After locating "For every named target in this 109×2576" in the listing below, copy that line and each one after it exactly, ending with the line that has "Update (44, 2543)".

[SUPPLIED MATERIAL]
* * * * * * * * *

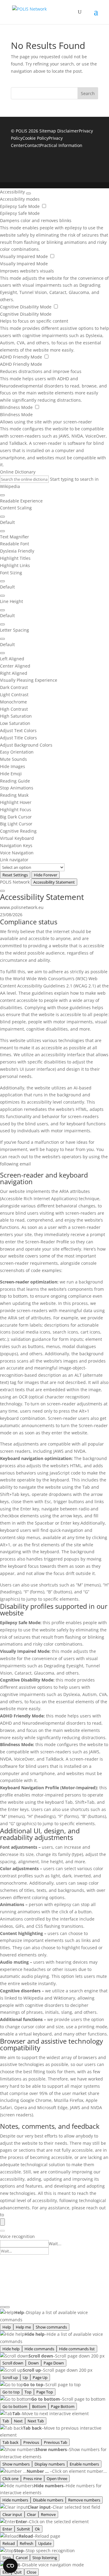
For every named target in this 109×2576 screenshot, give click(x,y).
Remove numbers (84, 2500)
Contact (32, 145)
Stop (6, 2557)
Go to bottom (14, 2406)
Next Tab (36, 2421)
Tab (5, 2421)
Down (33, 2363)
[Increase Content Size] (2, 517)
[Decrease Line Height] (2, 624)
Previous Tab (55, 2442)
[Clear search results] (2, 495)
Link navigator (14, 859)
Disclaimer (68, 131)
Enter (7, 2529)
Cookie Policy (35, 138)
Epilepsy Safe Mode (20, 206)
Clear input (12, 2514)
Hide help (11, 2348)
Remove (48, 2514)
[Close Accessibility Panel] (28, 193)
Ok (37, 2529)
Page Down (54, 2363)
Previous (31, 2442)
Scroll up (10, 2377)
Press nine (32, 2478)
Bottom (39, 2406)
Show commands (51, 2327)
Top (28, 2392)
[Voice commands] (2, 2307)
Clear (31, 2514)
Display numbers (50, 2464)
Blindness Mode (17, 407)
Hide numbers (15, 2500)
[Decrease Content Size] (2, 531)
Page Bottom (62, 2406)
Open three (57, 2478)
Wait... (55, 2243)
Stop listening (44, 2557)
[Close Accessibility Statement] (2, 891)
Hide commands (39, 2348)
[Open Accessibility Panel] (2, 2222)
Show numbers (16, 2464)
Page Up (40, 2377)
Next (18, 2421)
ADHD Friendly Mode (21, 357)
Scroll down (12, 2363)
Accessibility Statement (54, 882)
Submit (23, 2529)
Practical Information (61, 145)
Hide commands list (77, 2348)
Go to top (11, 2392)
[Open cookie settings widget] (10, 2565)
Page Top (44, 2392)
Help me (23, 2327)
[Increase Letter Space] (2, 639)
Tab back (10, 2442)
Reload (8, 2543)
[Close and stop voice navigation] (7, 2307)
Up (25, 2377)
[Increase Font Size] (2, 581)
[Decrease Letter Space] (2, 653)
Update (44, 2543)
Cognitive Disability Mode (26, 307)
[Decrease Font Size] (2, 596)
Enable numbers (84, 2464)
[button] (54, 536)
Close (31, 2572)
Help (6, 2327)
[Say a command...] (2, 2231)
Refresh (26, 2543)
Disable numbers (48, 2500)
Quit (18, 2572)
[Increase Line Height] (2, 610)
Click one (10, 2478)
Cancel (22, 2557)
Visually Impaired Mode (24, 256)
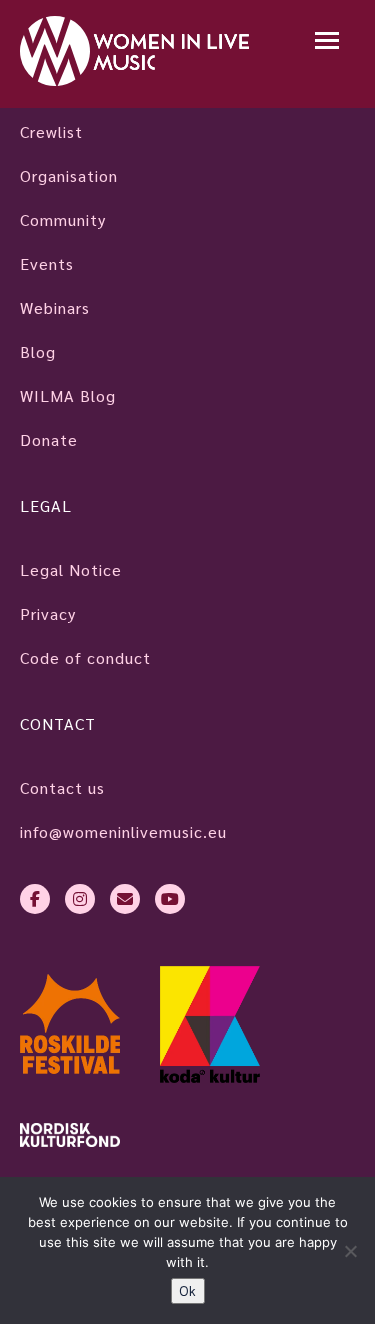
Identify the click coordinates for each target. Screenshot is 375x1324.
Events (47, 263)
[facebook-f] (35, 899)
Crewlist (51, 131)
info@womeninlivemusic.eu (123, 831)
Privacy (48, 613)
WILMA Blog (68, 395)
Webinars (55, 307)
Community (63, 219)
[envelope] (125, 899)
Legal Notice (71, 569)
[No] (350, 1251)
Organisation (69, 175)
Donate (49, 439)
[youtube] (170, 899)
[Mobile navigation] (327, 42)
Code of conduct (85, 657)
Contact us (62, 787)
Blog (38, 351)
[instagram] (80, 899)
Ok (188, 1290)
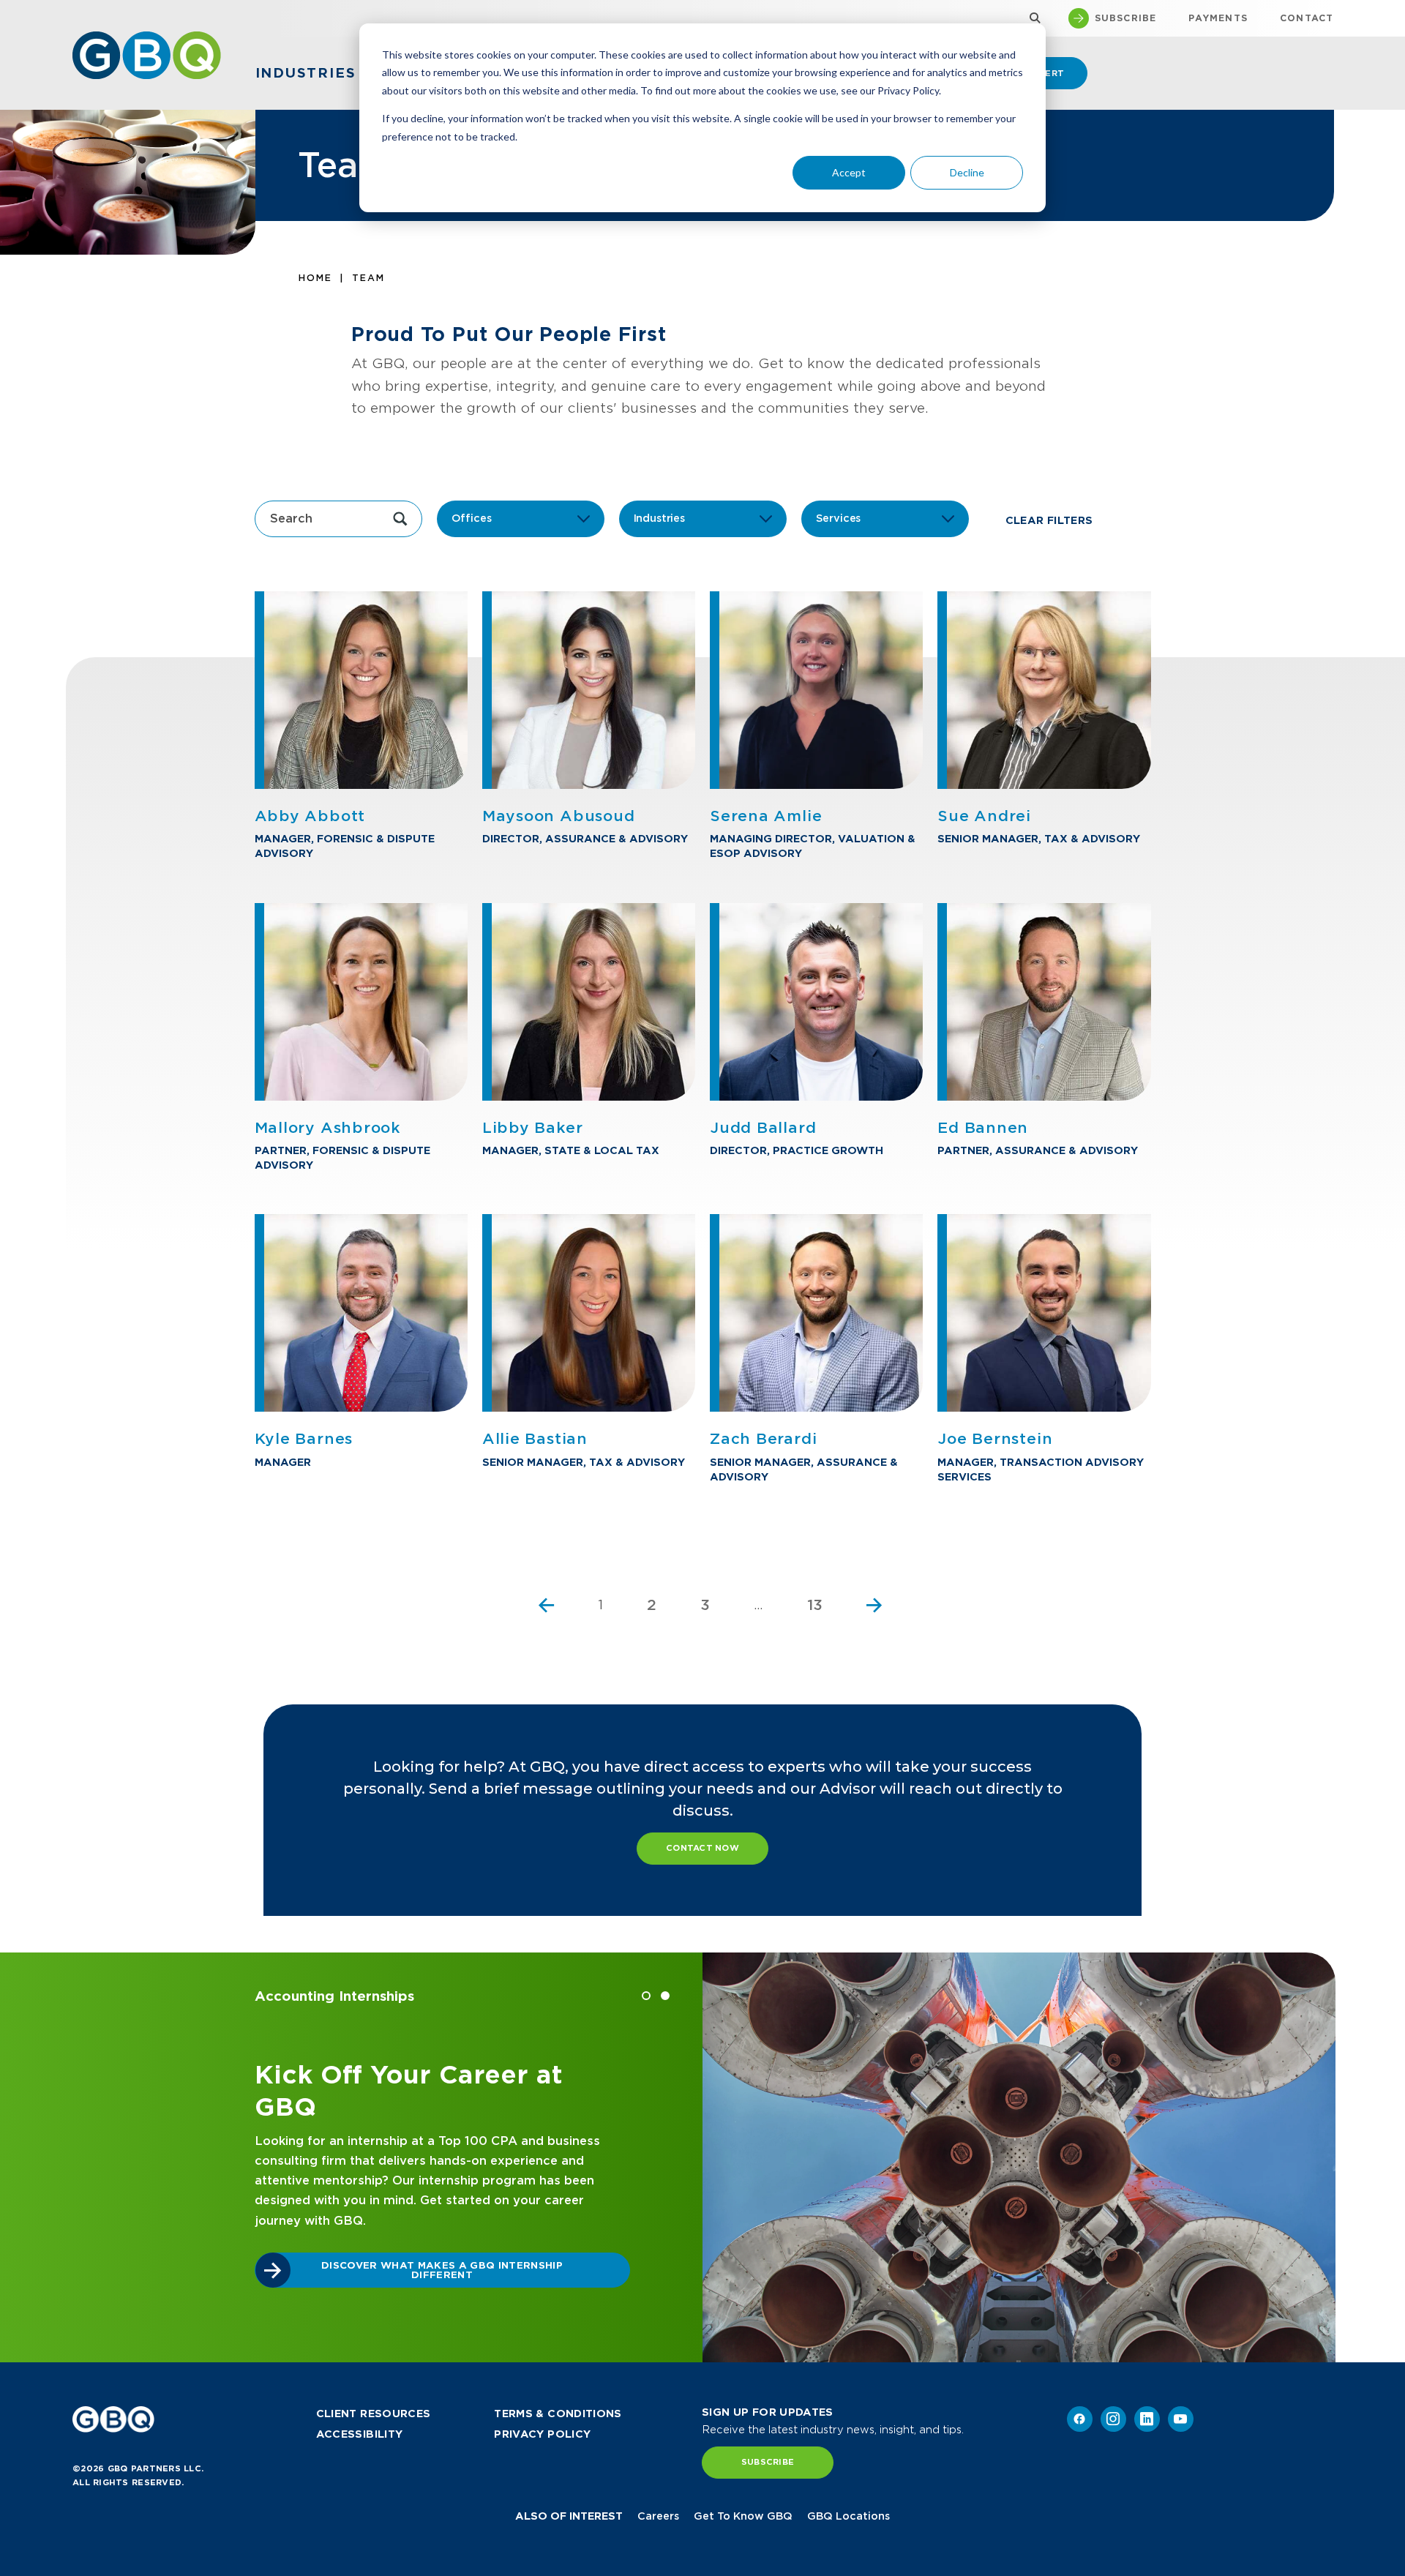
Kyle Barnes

* * * * * * * * *

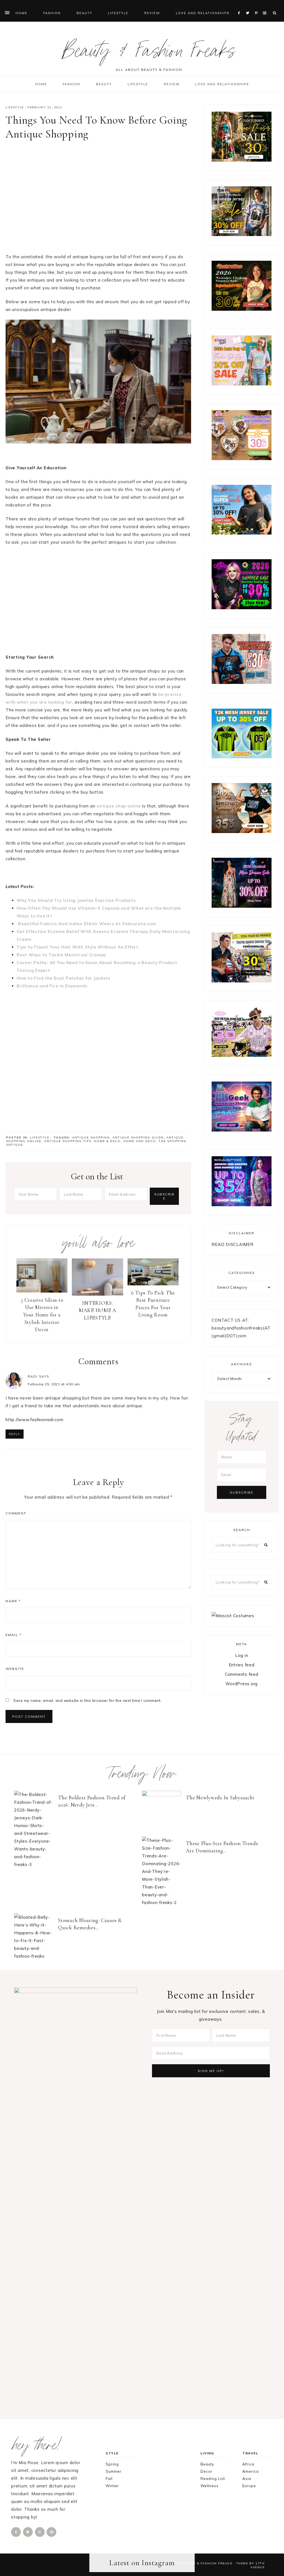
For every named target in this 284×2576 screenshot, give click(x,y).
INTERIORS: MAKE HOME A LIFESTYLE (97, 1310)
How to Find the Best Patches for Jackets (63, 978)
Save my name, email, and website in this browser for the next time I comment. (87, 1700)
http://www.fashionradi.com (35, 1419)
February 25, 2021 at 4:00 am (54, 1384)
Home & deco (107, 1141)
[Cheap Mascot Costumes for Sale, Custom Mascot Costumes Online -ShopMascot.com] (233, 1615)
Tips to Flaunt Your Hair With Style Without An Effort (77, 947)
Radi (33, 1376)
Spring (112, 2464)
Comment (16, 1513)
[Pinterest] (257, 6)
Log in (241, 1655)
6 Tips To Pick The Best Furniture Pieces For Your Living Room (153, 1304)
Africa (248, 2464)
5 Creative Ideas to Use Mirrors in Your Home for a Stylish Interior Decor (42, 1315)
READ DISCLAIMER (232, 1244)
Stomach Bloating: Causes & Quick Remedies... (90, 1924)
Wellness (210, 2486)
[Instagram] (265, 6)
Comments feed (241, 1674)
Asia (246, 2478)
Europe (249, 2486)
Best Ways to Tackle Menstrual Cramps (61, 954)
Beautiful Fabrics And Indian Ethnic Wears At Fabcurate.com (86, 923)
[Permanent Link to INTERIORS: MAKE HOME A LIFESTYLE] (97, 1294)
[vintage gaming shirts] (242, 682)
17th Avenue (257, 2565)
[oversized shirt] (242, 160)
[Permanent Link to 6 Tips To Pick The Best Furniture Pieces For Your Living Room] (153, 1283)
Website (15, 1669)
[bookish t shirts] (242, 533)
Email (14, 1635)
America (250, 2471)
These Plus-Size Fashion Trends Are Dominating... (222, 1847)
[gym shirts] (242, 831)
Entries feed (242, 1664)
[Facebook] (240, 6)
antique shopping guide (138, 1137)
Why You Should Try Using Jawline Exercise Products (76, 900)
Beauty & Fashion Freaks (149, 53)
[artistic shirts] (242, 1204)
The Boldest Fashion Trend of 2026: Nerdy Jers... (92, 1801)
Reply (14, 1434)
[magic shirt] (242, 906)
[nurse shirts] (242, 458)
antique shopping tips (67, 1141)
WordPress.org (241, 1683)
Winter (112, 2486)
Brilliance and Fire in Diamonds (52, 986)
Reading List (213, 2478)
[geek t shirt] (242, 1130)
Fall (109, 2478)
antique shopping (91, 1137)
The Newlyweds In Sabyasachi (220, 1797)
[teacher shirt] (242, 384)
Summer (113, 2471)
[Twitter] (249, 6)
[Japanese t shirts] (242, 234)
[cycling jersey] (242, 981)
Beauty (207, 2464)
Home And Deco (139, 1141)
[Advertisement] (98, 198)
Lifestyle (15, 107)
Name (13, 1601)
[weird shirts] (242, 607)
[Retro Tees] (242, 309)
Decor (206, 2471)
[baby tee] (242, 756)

* * * * * * * * *

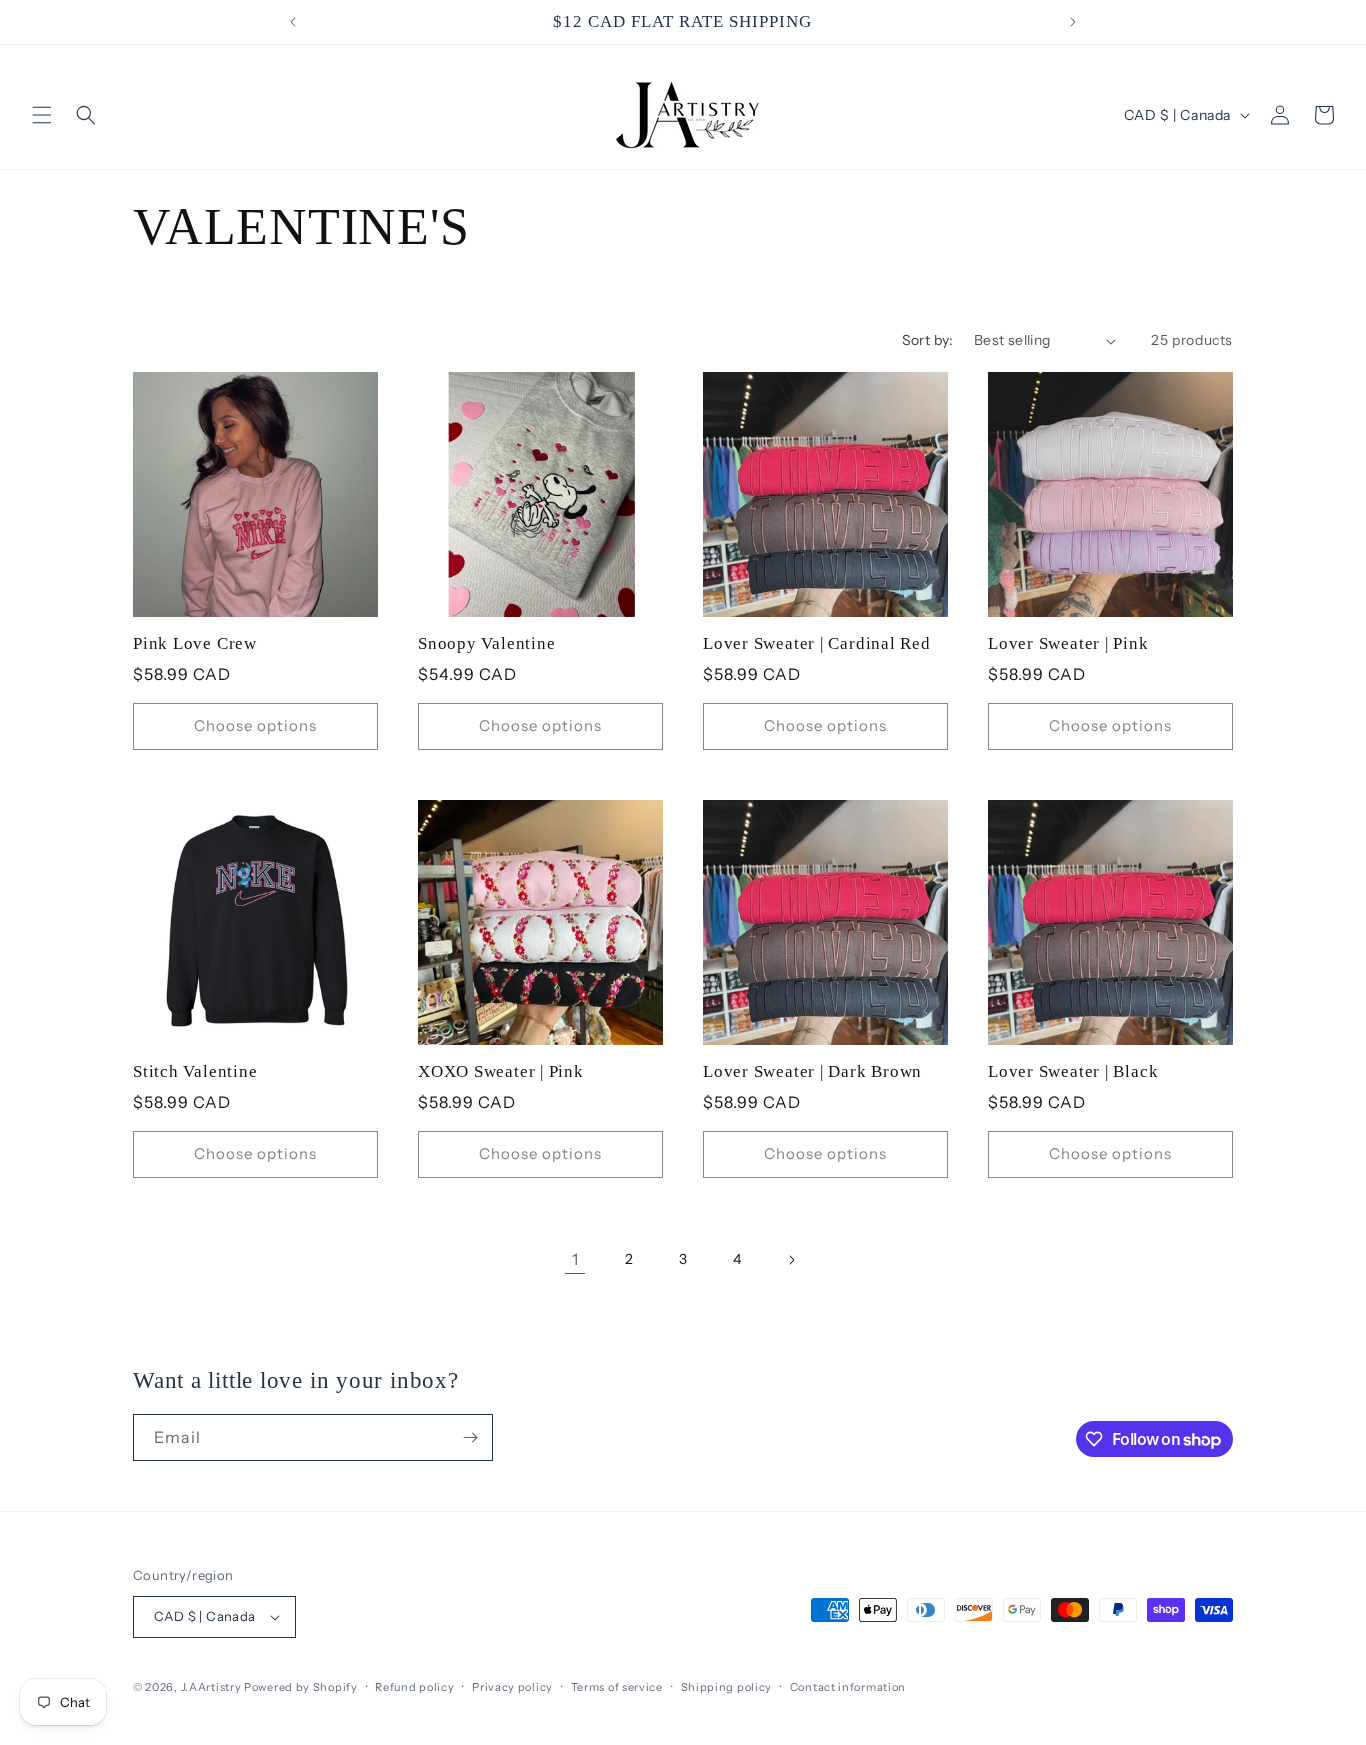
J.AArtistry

* * * * * * * * *

[EXERCISE RESULT]
For every named target in this 109×2576 screenshot, give click(x,y).
Remove numbers (84, 2500)
Contact (32, 145)
Stop (6, 2557)
Go to bottom (14, 2406)
Next Tab (36, 2421)
Tab (5, 2421)
Down (33, 2363)
[Increase Content Size] (2, 517)
[Decrease Line Height] (2, 624)
Previous Tab (55, 2442)
[Clear search results] (2, 495)
Link navigator (14, 859)
Disclaimer (68, 131)
Enter (7, 2529)
Cookie Policy (35, 138)
Epilepsy Safe Mode (20, 206)
Clear input (12, 2514)
Hide help (11, 2348)
Remove (48, 2514)
[Close Accessibility Panel] (28, 193)
Ok (37, 2529)
Page Down (54, 2363)
Previous (31, 2442)
Scroll up (10, 2377)
Press nine (32, 2478)
Bottom (39, 2406)
Show commands (51, 2327)
Top (28, 2392)
[Voice commands] (2, 2307)
Clear (31, 2514)
Display numbers (50, 2464)
Blindness Mode (17, 407)
Hide numbers (15, 2500)
[Decrease Content Size] (2, 531)
Page Bottom (62, 2406)
Open three (57, 2478)
Wait... (55, 2243)
Stop listening (44, 2557)
[Close Accessibility Statement] (2, 891)
Hide commands (39, 2348)
[Open Accessibility Panel] (2, 2222)
Show numbers (16, 2464)
Page Up (40, 2377)
Next (18, 2421)
ADHD Friendly Mode (21, 357)
Scroll down (12, 2363)
Accessibility Statement (54, 882)
Submit (23, 2529)
Practical Information (61, 145)
Hide commands list (77, 2348)
Go to top (11, 2392)
[Open cookie settings widget] (10, 2565)
Page Top (44, 2392)
Help me (23, 2327)
[Increase Letter Space] (2, 639)
Tab back (10, 2442)
Reload (8, 2543)
[Close and stop voice navigation] (7, 2307)
Up (25, 2377)
[Increase Font Size] (2, 581)
[Decrease Letter Space] (2, 653)
Update (44, 2543)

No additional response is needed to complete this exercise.